Looking through some of my sketchbooks recently, I came across a few studies that I thought interesting enough to share here. The female peregrine falcon shown above was moulting into adult plumage. A falconer friend was looking after it for a few days so I sat close by and made these studies. She was initially quite nervous and shivered for awhile until settling down. I added watercolor to some of the drawings which helped show the stage of the moult.

This page was dedicated to starlings in winter when they came down to roost in trees just outside my studio window. Some of them didn't make it through the colder nights so I drew and painted studies of them the next morning while in my hand.

I always enjoy drawing and painting black walnuts. The nut forms inside a green hard outer layer that gradually turns blackish-brown. They usually fall around this time too and I am always picking them up and breaking them open to see inside. When split in half, there is a wonderful shape of an owls head inside!

Wednesday, September 30, 2020



First off, I decided to darken the background slightly with another wash. This had the effect of lifting the breast slightly off the paper, then I began adding details to the head. As usual, this process took some time as I slowly built up colors and tones. I mostly used a medium brush with a fine point but there was enough body in the brush to allow washes as well. A slightly larger brush was used on the back and wing, panting carefully around all the white markings.
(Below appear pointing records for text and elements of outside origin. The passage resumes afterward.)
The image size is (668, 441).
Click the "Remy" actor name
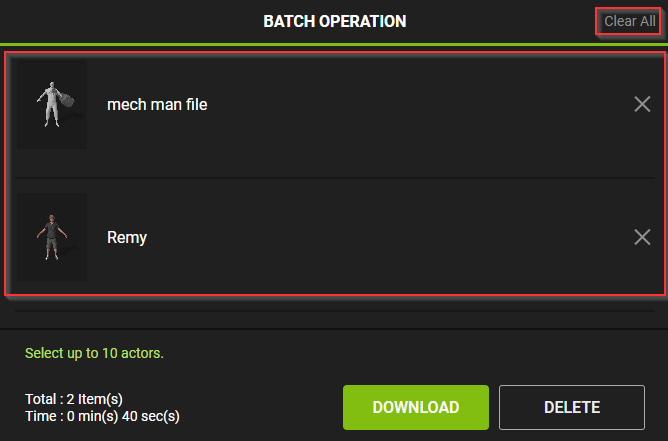[127, 237]
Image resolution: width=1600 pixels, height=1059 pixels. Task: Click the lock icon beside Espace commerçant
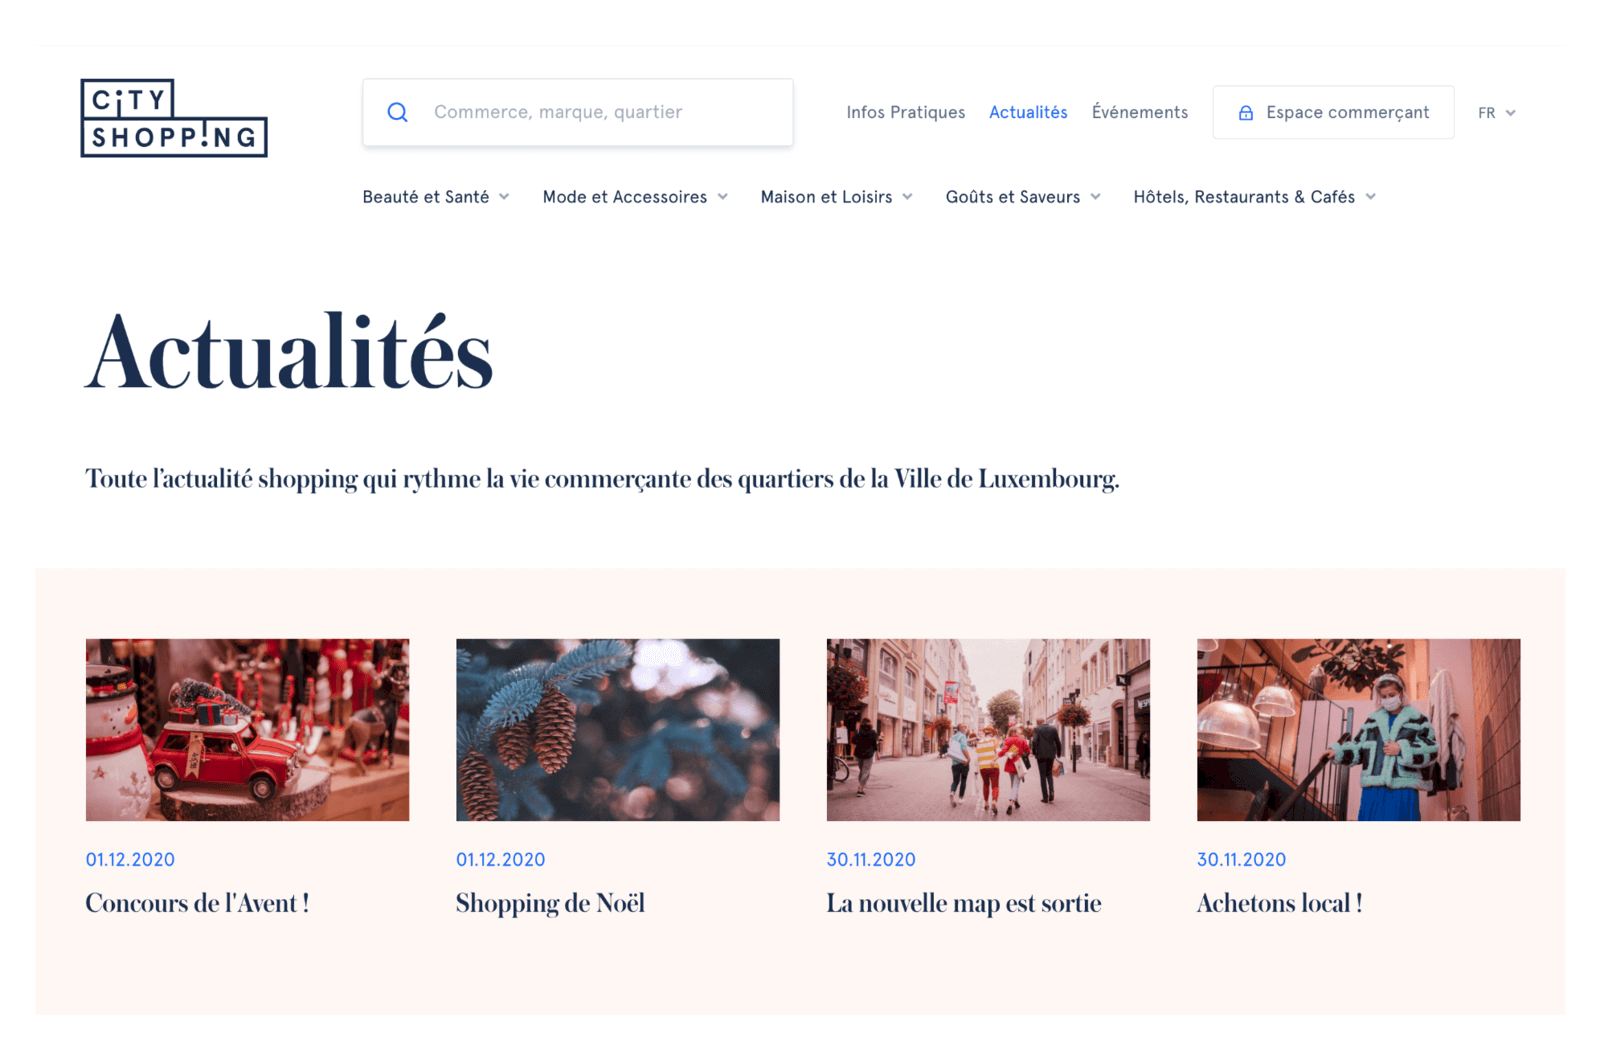click(x=1246, y=113)
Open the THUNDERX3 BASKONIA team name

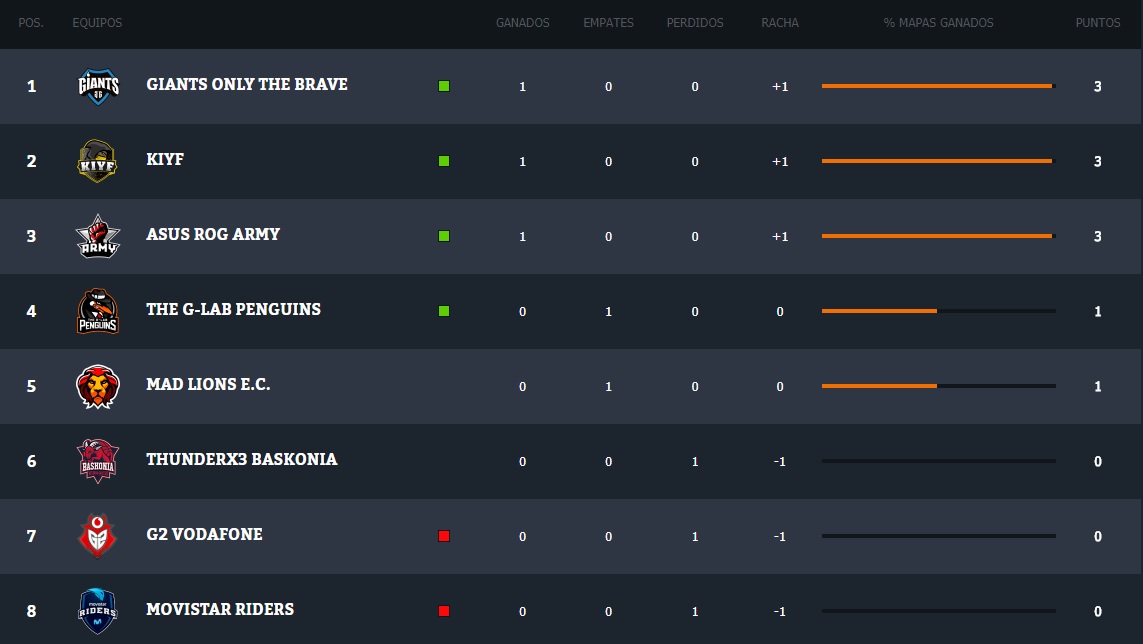241,460
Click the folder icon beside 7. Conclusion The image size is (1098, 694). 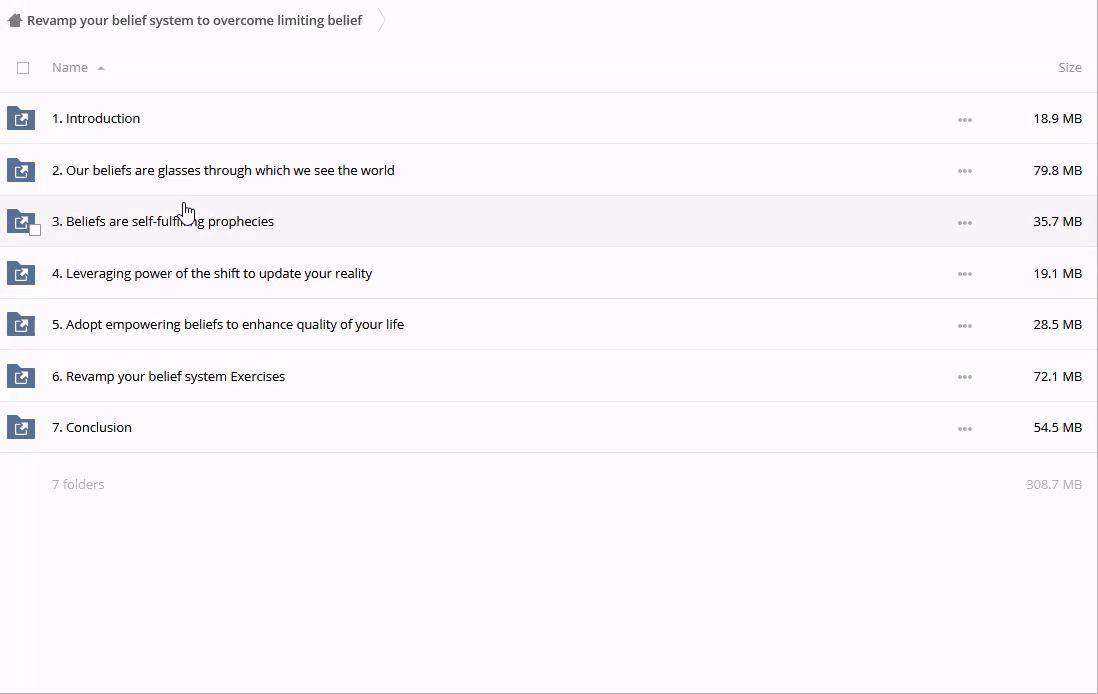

The breast was washed over a few times being very subtle with the details and only using the lightest tones to define the edges of some of the feathers. Finally shaping and darkening the tip of the bill finished off this one. Size is 7.5" x 11", watercolor on Arches hot-pressed paper.
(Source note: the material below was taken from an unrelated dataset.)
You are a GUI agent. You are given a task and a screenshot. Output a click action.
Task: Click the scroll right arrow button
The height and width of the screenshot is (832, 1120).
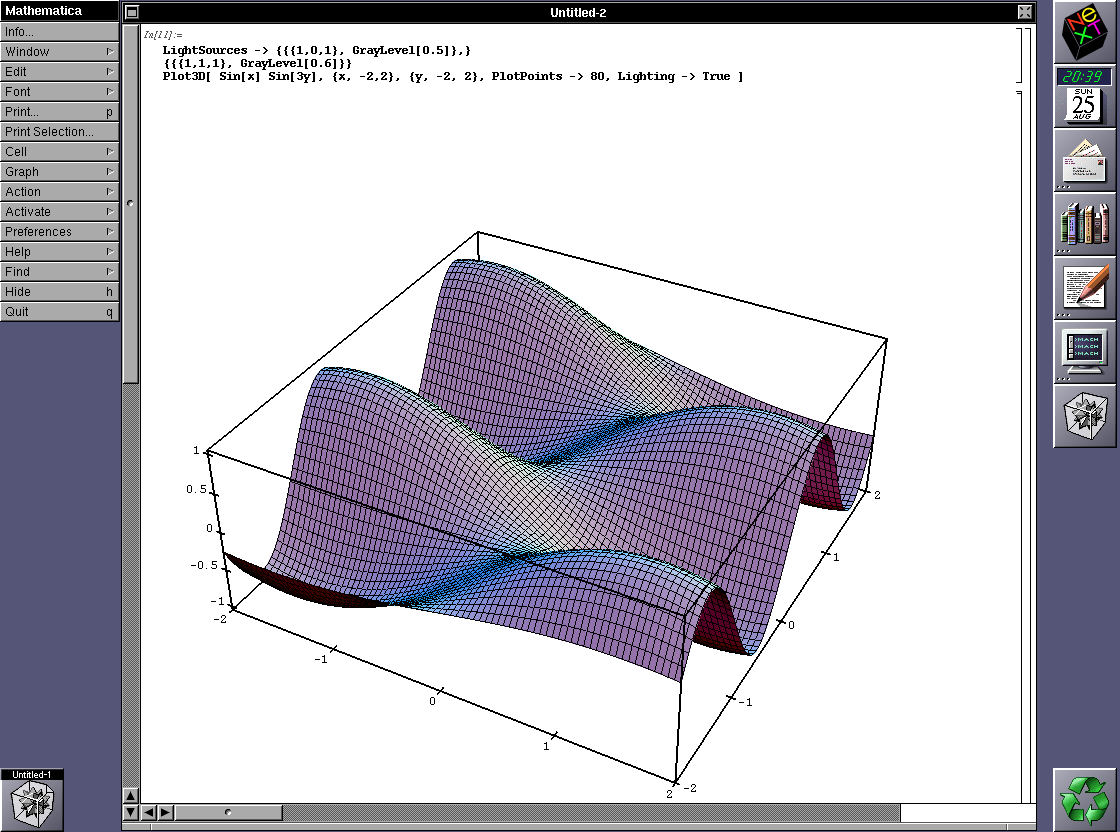pyautogui.click(x=165, y=812)

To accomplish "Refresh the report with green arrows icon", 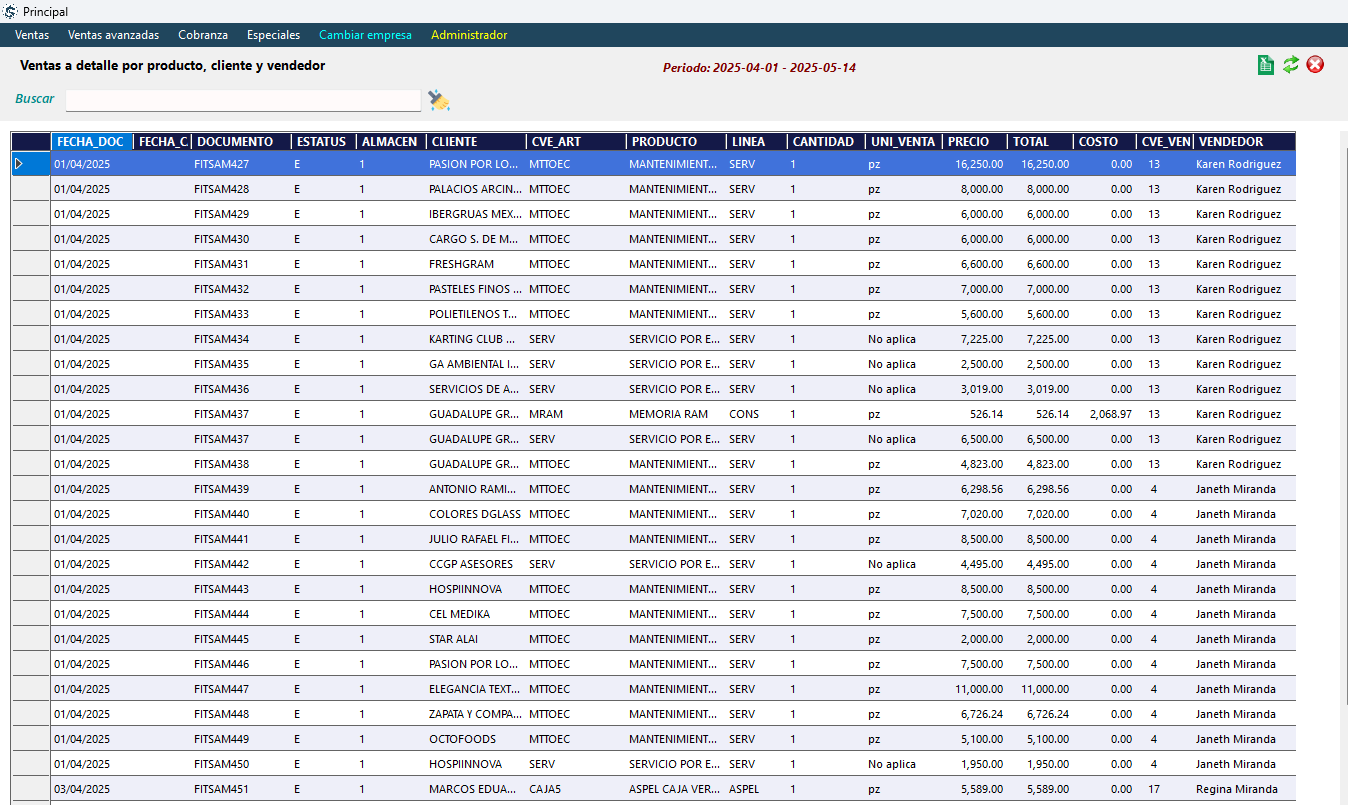I will pyautogui.click(x=1291, y=65).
Monday, September 28, 2020



I have been neglecting my blog for some time now but finally have some time to my own. I started a small study this week of a male Augur Buzzard as a way of getting back to painting - it had been quite some time since I held a watercolor brush in my hand! Not that I felt rusty or anything, just ready to start painting again. Usually I have no problem picking up where I had left off so I began this study as I usually do with a detailed drawing overlaid with watercolor washes. Augur Buzzards don't have a lot of color (apart from their reddish tails) unlike their close cousin, the Jackal Buzzard (we saw quite a few of those in South Africa), so I mainly used shades of grey with a little blue and yellow around the beak. Other details were dropped in here and there slowly building up the marking of this spectacular male. The eyes had a deep base color of burnt umber put down first then that was overlaid with black to darken and form the eyes properly.

Friday, July 31, 2020


Working on our extensive home project makeover this month has left me with little time for painting but I did manage to work on this small oil. This study was re-worked a little, darkening some areas and adding smaller details here and there. I think it's closer to the image I had in my head when I started the work some time ago. The image came from an early morning walk in the nearby reserve as I watched the sun come up on a cool and slightly cloudy day. Size is 7" x 5", oil on canvas.

Tuesday, June 30, 2020


I saw this female Ebony Jewelwing near the upper lake in the nearby reserve. As damselflies go, they are quite large and striking! Especially the female which has small white marks on the fore-tips of each wing. A male was spotted nearby. He is dressed all in black without the white spots but makes up for it by having an incredibly vivid body, head and thorax. Mostly the shiny color is a metallic green but also seems blueish at times - looks magnificent in direct sunlight (I'll paint him next). Ebony Jewelwings have also seen in our garden - perhaps they hatch from our pond along with the other species of damsel and dragonflies there. The female painted above had only 4 legs!

Monday, June 22, 2020


I found this Zabulon Skipper in the reserve resting on Blackberry blossom. I am slowly learning about and identifying American butterflies and moths to further my work on fauna and flora in the nearby reserve. This male sat for some time without moving so I was able to do some quick sketches and take a few phone pics which I could hopefully use later for details. Usually small butterflies don't settle for long so I was lucky to have so much time with this one. For butterflies, I have found it best to just hang around a favorite nectar feeding site and see what arrives rather than actively looking all over the place. Below are the various stages of the painting.

Size of this watercolor is about 11" x 7.5".

Thursday, June 18, 2020


Walking the nearby reserve almost daily through spring into early summer has revealed the incessant march of nature. With so much rain early this year, plants have grown quickly despite the cooler weather. The once bare field are now awash in grasses, brambles and flowers. This continued observation and note taking has allowed me to better understand the growth cycles of plants as well as which birds, animals and insects are seen in each month. Some of these I have drawn and painted in my sketchbooks as the mood takes me and I'll post some of them here on my blog. I'm trying to cover a wide range of fauna as well as flora to better understand this small area of land that I visit so often.